Work to be completed:
Return exactly the lines that run from the one with "The width and height of the screenshot is (980, 612)." to the last line of the entries below, both included, and nothing else.

Information provided:
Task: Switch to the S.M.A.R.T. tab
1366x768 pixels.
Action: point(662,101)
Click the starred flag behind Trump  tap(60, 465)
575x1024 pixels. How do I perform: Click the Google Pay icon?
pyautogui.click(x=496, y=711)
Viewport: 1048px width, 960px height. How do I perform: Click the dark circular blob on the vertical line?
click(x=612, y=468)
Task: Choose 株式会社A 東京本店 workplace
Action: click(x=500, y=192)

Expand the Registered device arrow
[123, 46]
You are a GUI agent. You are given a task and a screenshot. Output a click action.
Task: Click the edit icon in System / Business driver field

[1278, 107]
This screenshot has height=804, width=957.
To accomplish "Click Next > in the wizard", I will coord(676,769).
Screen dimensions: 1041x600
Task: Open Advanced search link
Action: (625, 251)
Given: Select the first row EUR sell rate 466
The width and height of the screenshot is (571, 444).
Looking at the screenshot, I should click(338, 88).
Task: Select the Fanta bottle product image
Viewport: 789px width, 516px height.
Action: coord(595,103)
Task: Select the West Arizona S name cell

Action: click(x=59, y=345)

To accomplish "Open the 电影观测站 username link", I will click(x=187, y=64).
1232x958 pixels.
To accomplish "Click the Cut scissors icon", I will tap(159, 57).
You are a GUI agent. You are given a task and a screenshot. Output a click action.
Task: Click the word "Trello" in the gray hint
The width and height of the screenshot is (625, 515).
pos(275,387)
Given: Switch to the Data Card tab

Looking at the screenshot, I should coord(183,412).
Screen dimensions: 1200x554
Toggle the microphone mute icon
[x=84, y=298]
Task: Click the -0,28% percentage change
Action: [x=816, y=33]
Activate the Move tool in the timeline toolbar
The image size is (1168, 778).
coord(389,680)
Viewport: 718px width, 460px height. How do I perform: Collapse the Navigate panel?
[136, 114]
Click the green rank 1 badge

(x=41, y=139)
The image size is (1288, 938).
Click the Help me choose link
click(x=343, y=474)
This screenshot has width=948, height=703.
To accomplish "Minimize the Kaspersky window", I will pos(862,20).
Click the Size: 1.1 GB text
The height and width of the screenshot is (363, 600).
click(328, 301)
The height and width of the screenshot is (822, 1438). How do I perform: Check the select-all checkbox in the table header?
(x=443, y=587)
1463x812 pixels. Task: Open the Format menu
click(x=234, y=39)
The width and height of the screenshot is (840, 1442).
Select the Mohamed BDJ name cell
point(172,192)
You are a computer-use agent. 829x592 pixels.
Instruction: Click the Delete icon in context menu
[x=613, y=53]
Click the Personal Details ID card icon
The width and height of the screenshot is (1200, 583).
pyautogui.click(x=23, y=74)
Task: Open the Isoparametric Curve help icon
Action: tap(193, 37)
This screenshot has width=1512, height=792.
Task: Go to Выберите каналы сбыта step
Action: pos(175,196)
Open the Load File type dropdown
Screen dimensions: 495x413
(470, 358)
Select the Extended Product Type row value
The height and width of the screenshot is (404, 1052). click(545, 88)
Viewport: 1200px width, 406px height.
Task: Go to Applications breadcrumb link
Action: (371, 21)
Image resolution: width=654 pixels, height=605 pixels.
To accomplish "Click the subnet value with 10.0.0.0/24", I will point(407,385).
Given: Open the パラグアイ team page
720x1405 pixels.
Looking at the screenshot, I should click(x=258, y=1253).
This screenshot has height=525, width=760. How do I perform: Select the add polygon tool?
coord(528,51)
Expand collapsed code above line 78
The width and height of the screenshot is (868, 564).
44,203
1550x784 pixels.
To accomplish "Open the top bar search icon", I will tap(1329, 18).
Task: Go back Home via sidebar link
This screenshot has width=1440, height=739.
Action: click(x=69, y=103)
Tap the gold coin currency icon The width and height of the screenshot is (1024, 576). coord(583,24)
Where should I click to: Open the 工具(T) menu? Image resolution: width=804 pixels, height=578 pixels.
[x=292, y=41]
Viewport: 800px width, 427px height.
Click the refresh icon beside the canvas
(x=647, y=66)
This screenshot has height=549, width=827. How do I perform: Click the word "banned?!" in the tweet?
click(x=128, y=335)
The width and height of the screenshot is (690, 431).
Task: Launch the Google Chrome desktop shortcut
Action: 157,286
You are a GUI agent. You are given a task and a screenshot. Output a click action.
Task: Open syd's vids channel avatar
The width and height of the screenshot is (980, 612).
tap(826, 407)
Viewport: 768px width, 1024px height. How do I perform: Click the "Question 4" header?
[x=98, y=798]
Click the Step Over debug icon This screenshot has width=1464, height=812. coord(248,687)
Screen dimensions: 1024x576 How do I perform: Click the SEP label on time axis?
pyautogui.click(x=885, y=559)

Response for this exercise:
The width and height of the screenshot is (980, 612).
tap(826, 407)
Viewport: 768px width, 1024px height. How do I perform: Click the "Question 4" header?
[x=98, y=798]
Click the Step Over debug icon This screenshot has width=1464, height=812. coord(248,687)
Screen dimensions: 1024x576 How do I perform: Click the SEP label on time axis?
pyautogui.click(x=885, y=559)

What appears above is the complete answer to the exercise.